Blackout Creators Josh Randall and Kristjan Thor Exclusive
Blackout, Immersive Experience Gets Documentary
What is fear? The inquiry would be best addressed by trained psychologists. DecayMag.com had an exclusive interview with Josh Randall and Kristjan Thor. The question; “What is fear?” served as the opener. The duo may not be experts in mental health but Randall and Thor are familiar with the art of evocating terror.
Both of these talented individuals have years of experience in theatrical arts. Josh Randall served as Creative Producer in Theater performances in New York City. Kristjan Thor offers a robust portfolio as a director to stage and screen. Together they have collaborated on various theatrical works. Yet, the duo would design a concept that would forever solidify their names in the Horror genre. Randall and Thor redefined the significance of fear through Horror and performance art.
On 2009, Randall and Thor created a visceral theatrical production. This thrilling experience transcended boundaries of typical Halloween entertainment norms. While haunted house attractions favor scares for group or family settings. Randall and Thor sought to offer a different experience within extremes of….
Blackout entered a New York City market dominated by stiff competitors. At the time, Blood Manor and Nightmare were two frequented attractions. Randall and Thor did not invest in elaborate set designs, effects, and actors. In fact, locations were secret non-descript store fronts. Patrons would sign waivers before becoming subjects of torture. Upon arrival stripped were personal securities. The price for entry aside from the fee is a preference for submission.
Patrons find themselves ushered within abysmal darkened corridors. They become subjected to application of physical and psychological assault. Many are the Horror films that portray such scenes of depravity. Patrons are now the target instead of serving as voyeurs to exploitative exhibitions.

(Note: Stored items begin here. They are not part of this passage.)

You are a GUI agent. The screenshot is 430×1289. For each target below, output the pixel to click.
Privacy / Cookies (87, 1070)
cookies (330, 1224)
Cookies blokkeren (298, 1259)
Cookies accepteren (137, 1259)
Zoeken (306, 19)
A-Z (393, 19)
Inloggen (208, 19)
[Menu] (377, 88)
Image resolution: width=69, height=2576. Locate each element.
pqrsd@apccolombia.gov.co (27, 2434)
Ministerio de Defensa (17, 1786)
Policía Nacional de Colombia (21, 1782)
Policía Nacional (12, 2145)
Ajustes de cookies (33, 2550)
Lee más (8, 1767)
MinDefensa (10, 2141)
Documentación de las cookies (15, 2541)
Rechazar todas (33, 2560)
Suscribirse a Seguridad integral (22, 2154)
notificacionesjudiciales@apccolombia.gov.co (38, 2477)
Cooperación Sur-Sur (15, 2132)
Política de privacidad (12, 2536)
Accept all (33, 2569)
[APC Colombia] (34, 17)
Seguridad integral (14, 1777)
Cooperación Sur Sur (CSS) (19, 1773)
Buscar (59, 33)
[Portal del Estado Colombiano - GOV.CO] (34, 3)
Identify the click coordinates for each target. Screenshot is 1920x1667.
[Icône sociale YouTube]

Blackout promises an experience that mirrors real Horror. Ghouls and demons are absent from this scenario. Randall and Thor designed a platform that provides a controlled scenario. A participant will endure fears without succumbing as a real-life victim. The Ghoul in this production is man
Hired actors portray handlers and control the play. These individuals subject patrons to scenes based from a CIA black-ops interrogation camp. Participants have a safety word at hand. The verbal signals once employed ceases the scenario if the becomes too intense.

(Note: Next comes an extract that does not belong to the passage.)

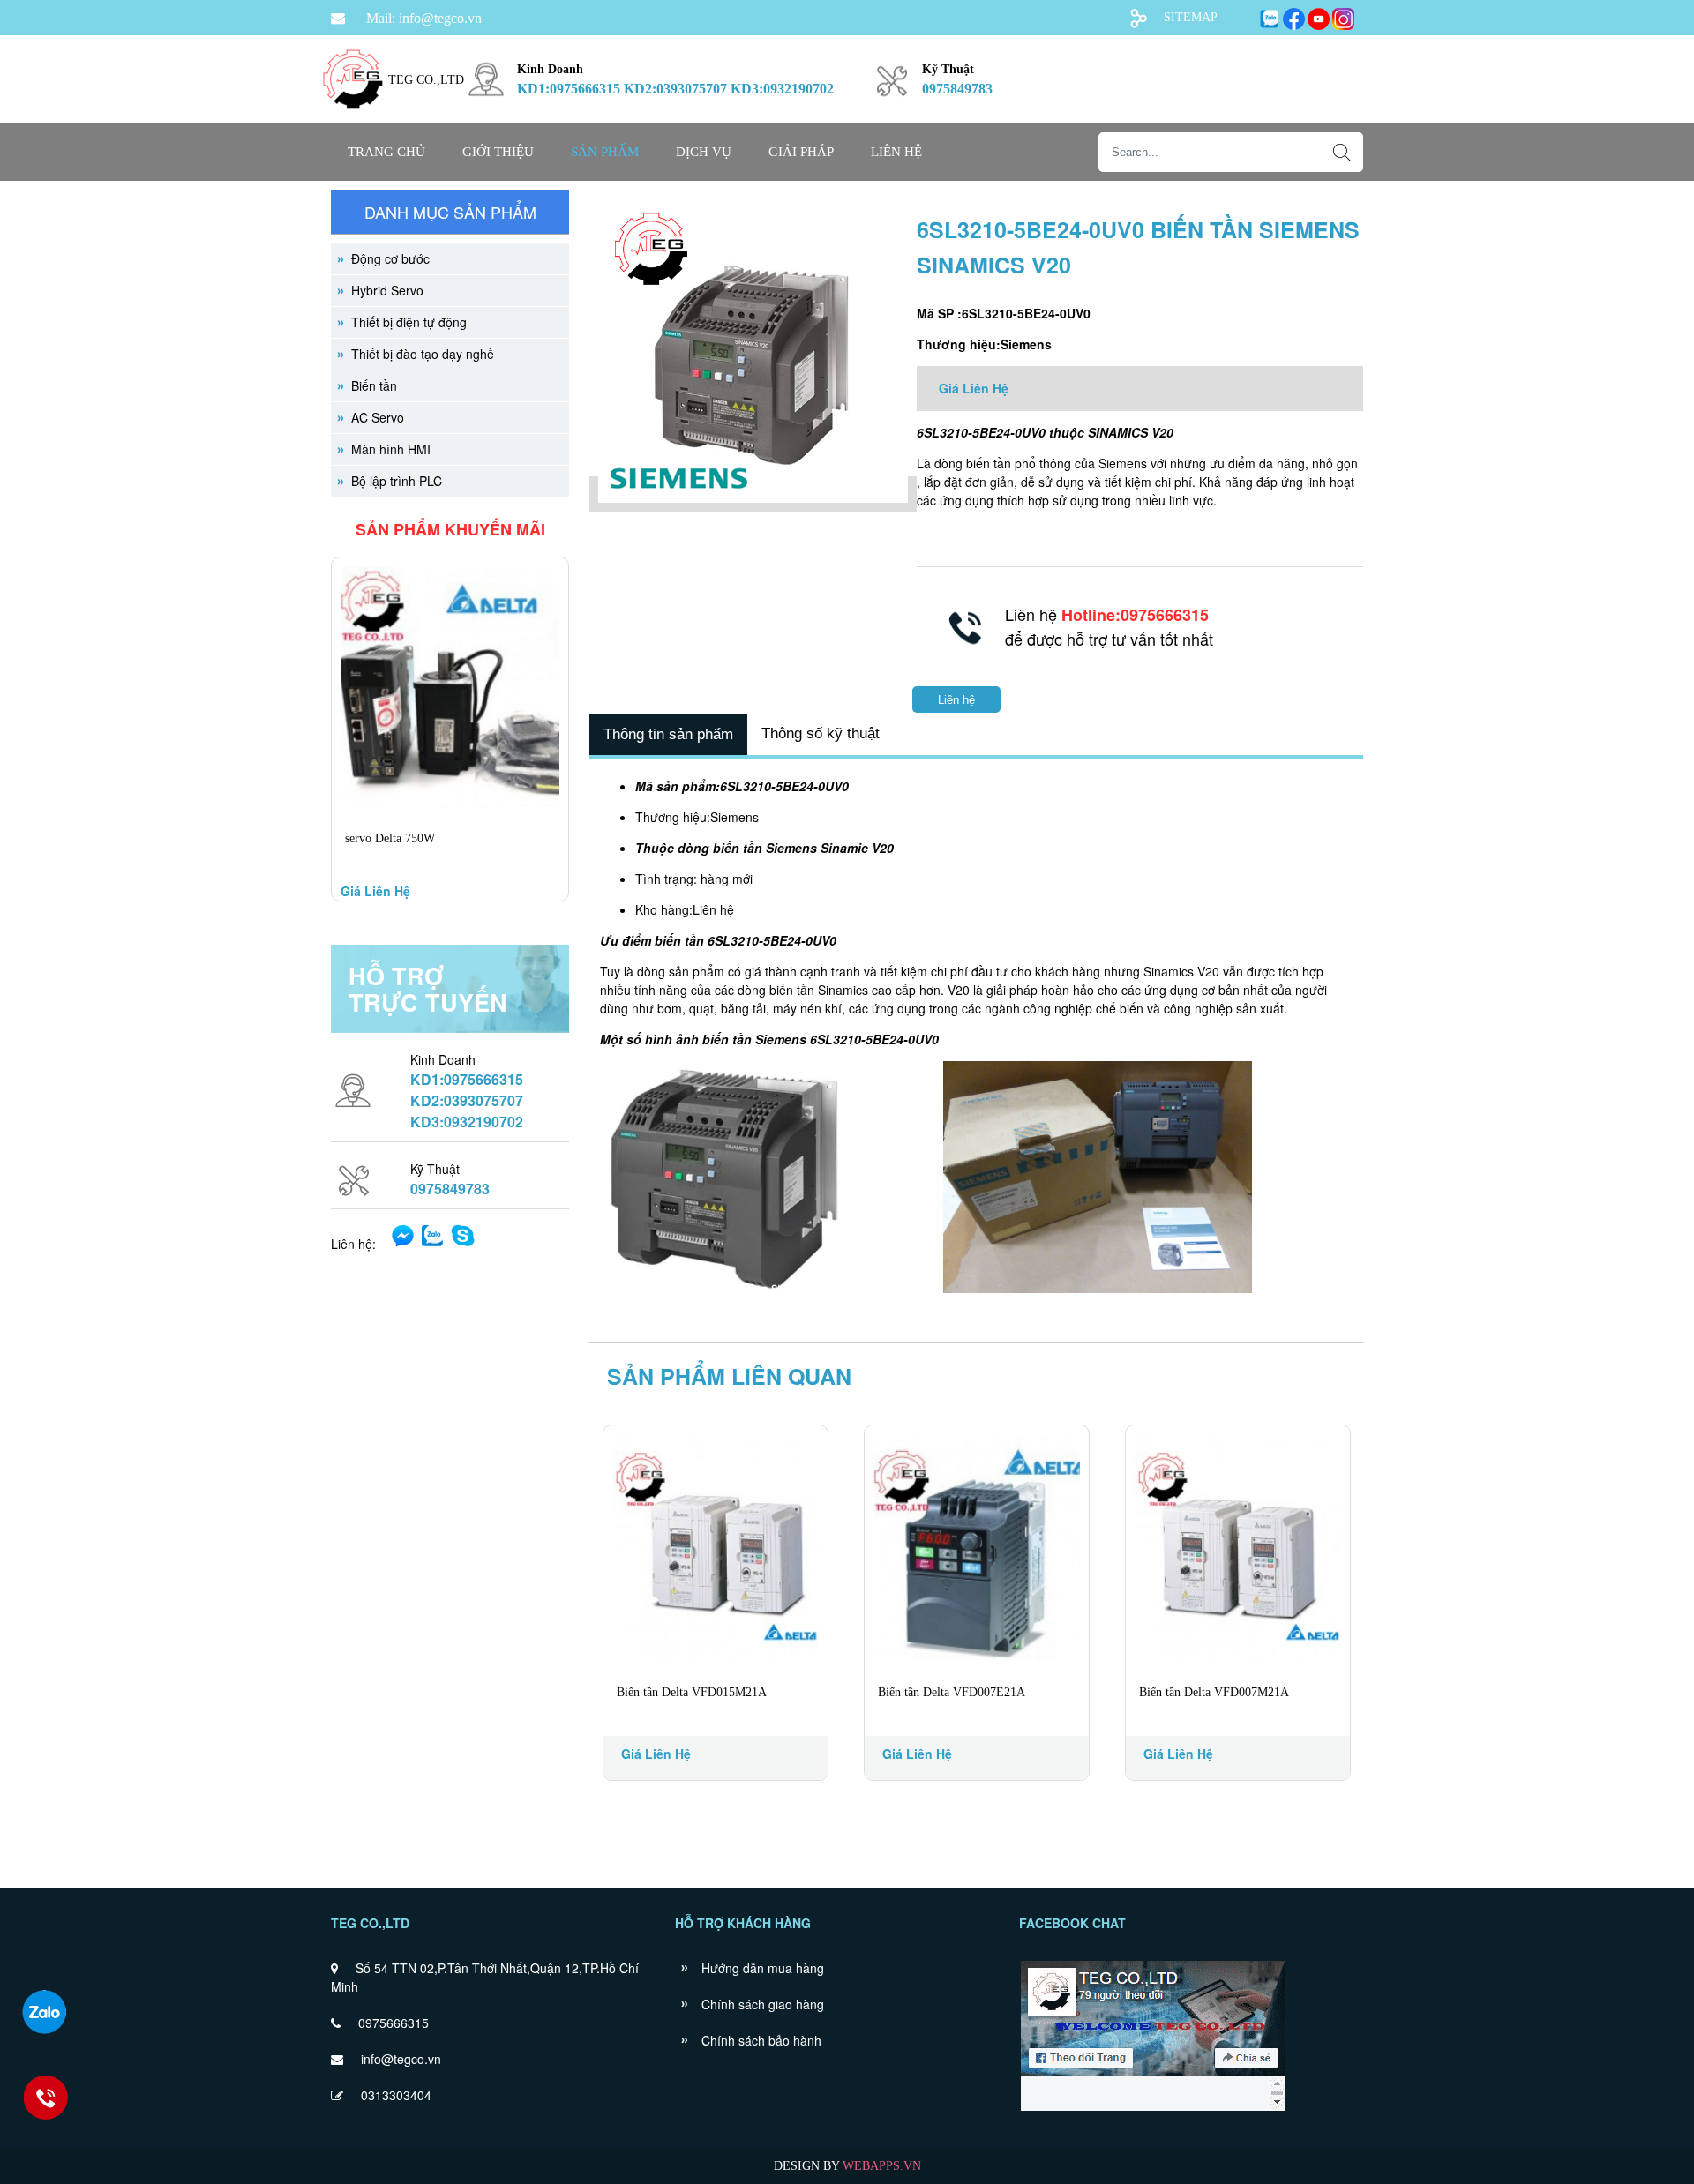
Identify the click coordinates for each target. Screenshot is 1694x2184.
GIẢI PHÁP (801, 152)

According to the description for the official Blackout website:
“The attraction is an immersive theater experience. “
Yet this doesn’t deter the many tours of criticism. Objection lies with the form of entertainment Blackout presents. The event is often described as sadistic in nature.

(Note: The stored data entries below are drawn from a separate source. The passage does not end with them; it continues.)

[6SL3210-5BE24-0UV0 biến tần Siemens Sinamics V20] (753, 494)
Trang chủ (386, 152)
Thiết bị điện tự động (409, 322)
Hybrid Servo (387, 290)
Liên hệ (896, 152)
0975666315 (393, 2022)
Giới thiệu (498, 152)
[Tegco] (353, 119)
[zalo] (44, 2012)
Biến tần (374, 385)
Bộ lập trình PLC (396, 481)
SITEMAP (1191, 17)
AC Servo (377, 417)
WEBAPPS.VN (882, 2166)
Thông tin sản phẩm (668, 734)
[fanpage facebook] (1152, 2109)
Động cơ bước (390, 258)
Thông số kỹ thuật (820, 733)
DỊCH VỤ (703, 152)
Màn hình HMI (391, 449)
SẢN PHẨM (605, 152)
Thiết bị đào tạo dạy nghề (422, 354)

“I could bring you into a room and hold a gun to your head, sure. You’d be scared. But that’s easy, and it’s not fun for you, or for us.”
Jim Faro, Blood Manor
“I’m not entirely comfortable with the idea that simulated sexual assault and torture should be marketed as entertainment.”
Over the years Blackout grew in popularity. The concept moved from the bowels of New York City and found residence in Chicago and Los Angeles. Next month a found footage docu-style film will release in cinemas.
The Blackout Experiments
Director Rich Fox documents the theme Blackout. The film delves into purported participants of this clandestine corruption of the senses. The creators of this macabre attraction made it clear they had nothing to do with the film. In fact, during our interview, we asked their reason why they weren’t in the film. Having seen The Blackout Experiments we were aware of their lack of on-screen presence.
In The Blackout Experiments, Randall and Thor are mere shadow agents. The duo spent the entirety of the film plotting behind the scenes under the cover of shadow. Voice over telephone calls is the only contribution offered by the Blackout co-creators. The film lacked Randall and Thor’s on-screen presence. A mysterious allure was the intention here. What’s a documentary without input from the themed source? Entertainment.